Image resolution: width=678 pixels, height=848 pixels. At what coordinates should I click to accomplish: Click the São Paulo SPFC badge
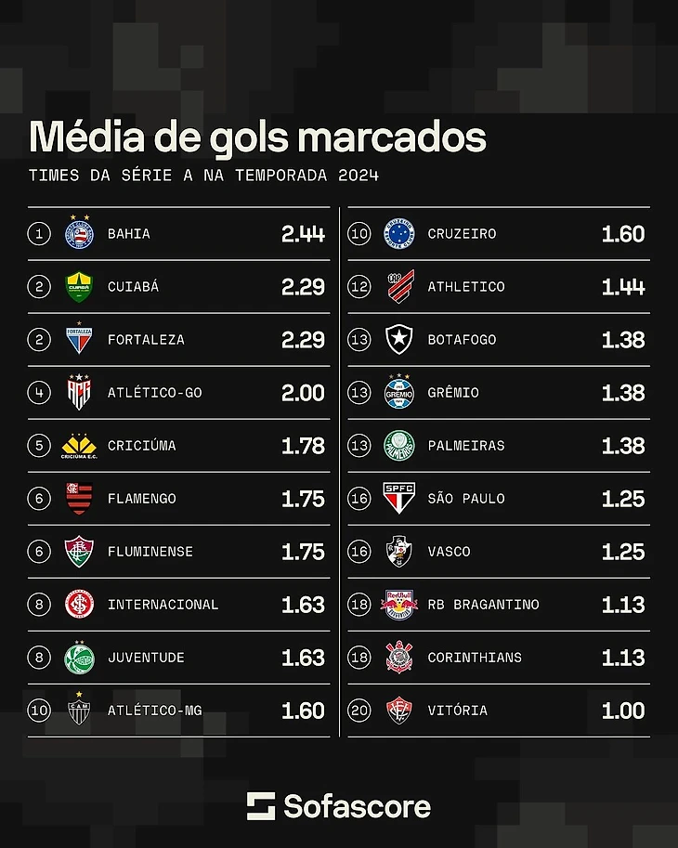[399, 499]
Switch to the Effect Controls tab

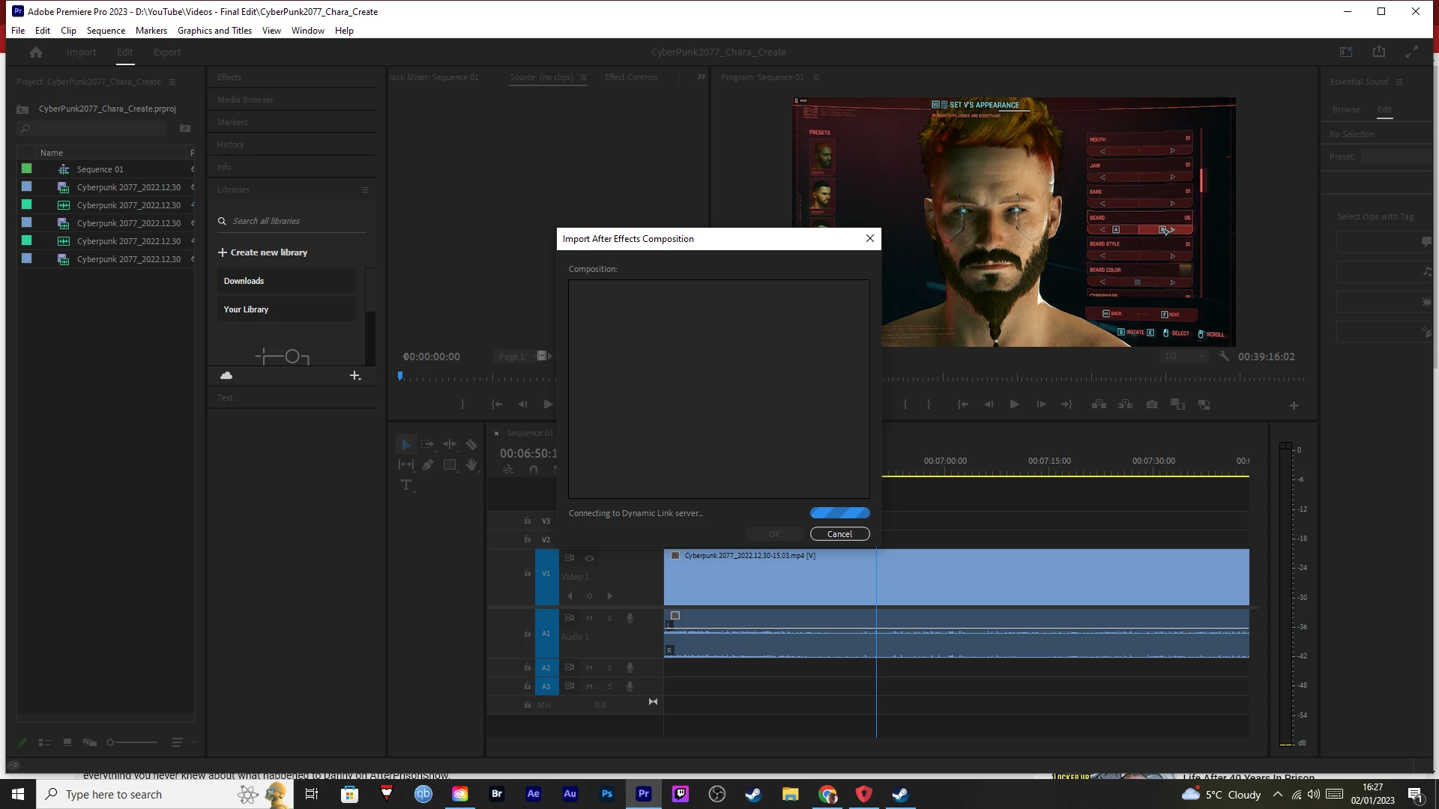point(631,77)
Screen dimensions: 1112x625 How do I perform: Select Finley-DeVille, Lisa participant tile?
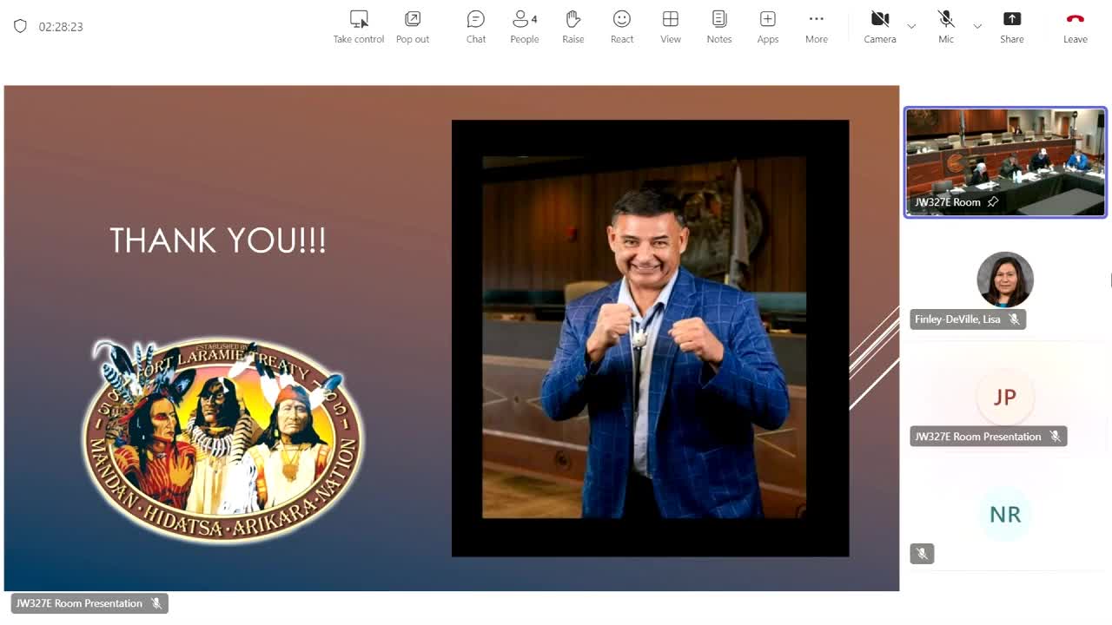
════════════════
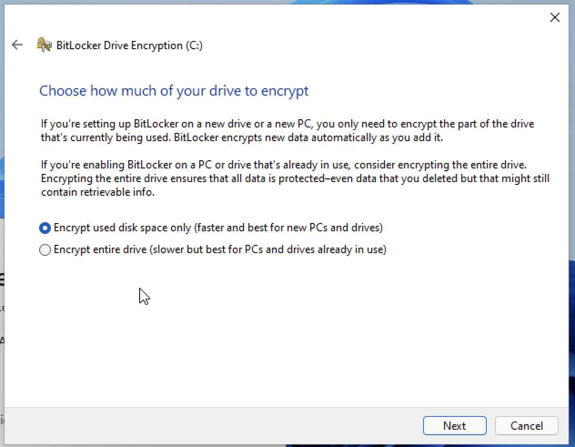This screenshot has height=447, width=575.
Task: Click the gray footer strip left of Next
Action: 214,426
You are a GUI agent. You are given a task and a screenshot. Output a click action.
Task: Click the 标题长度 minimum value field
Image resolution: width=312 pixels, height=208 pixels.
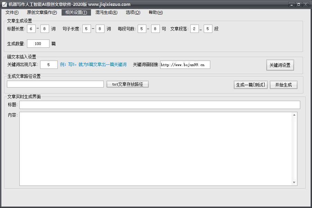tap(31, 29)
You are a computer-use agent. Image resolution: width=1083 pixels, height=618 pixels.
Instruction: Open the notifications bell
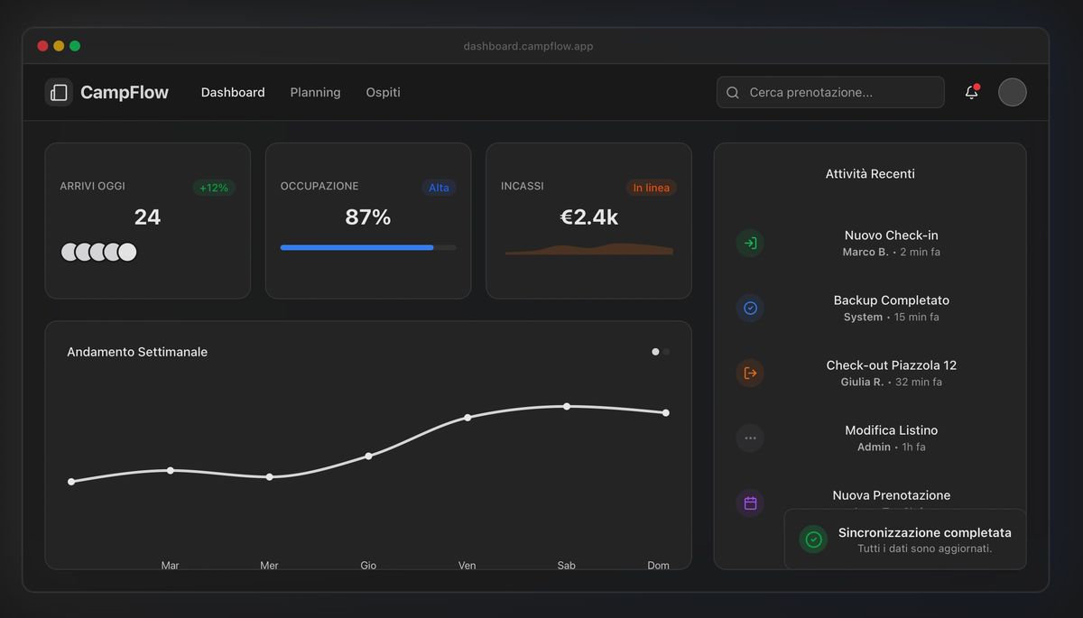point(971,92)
════════════════
• **Aim**
Turn the material above into a numbered list, beginning at the line that contains "Image resolution: width=678" and stopping after the line that contains "Screen dimensions: 1112x625". Skip blank lines and leave the pictures out.

• **Response to the task**
1. Image resolution: width=678 pixels, height=848 pixels. At what coordinates should I click to accomplish: Click the São Paulo SPFC badge
2. [399, 499]
3. Switch to the Effect Controls tab
4. point(631,77)
5. Screen dimensions: 1112x625 How do I perform: Select Finley-DeVille, Lisa participant tile?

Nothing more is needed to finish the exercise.